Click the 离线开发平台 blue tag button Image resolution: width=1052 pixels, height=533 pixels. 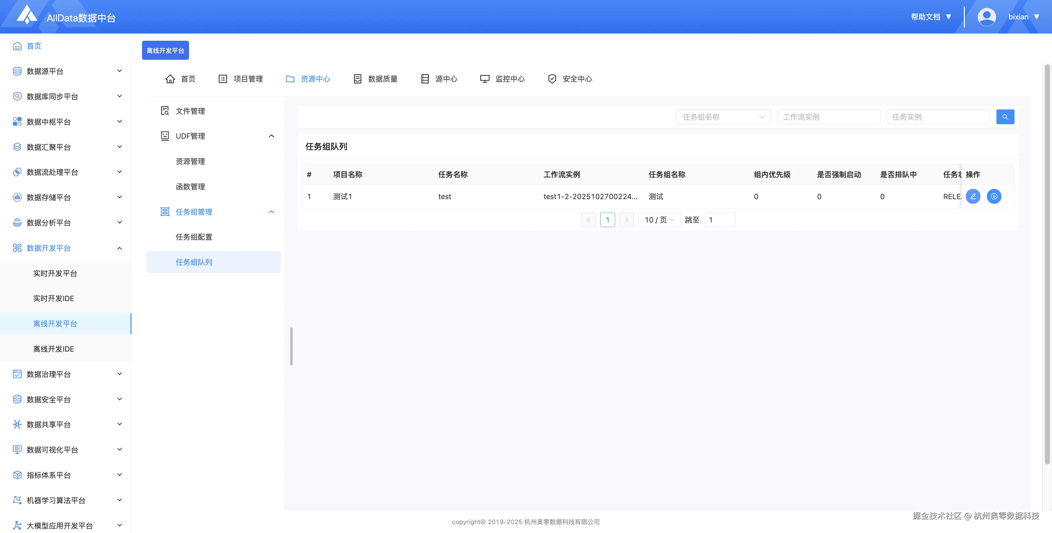(165, 51)
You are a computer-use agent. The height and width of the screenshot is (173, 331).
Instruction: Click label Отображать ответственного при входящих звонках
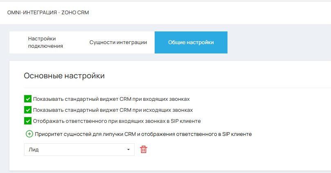point(117,121)
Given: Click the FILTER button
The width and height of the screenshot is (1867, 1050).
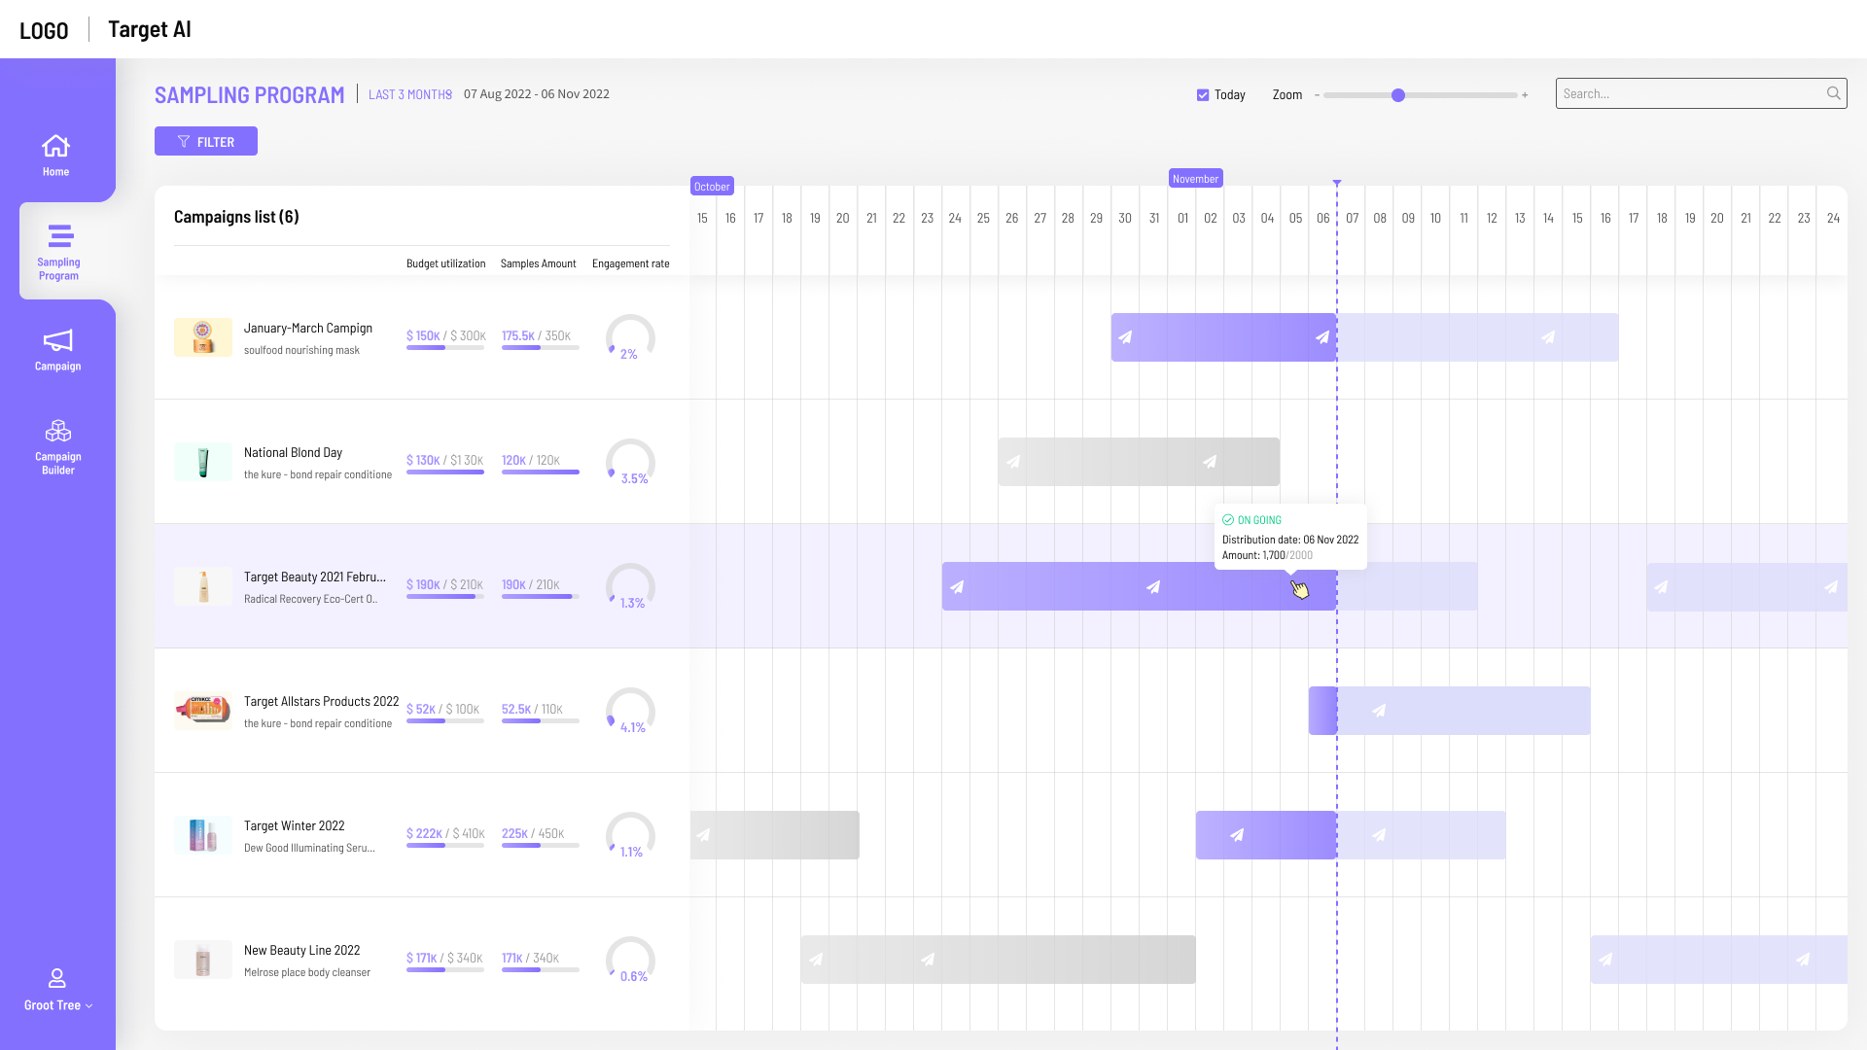Looking at the screenshot, I should [206, 141].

The request:
Recast the listing as a Markdown table with the columns "Row" and "Text", beginning at the line containing "You are a computer-use" and running through the end of the listing, with both ends included and blank lines skipped. Omit the pictures from your table.

Answer to this task:
| Row | Text |
|---|---|
| 1 | You are a computer-use agent. The height and width of the screenshot is (173, 331). |
| 2 | Instruction: Click label Отображать ответственного при входящих звонках |
| 3 | point(117,121) |
| 4 | Given: Click the FILTER button |
| 5 | The width and height of the screenshot is (1867, 1050). |
| 6 | Looking at the screenshot, I should [206, 141]. |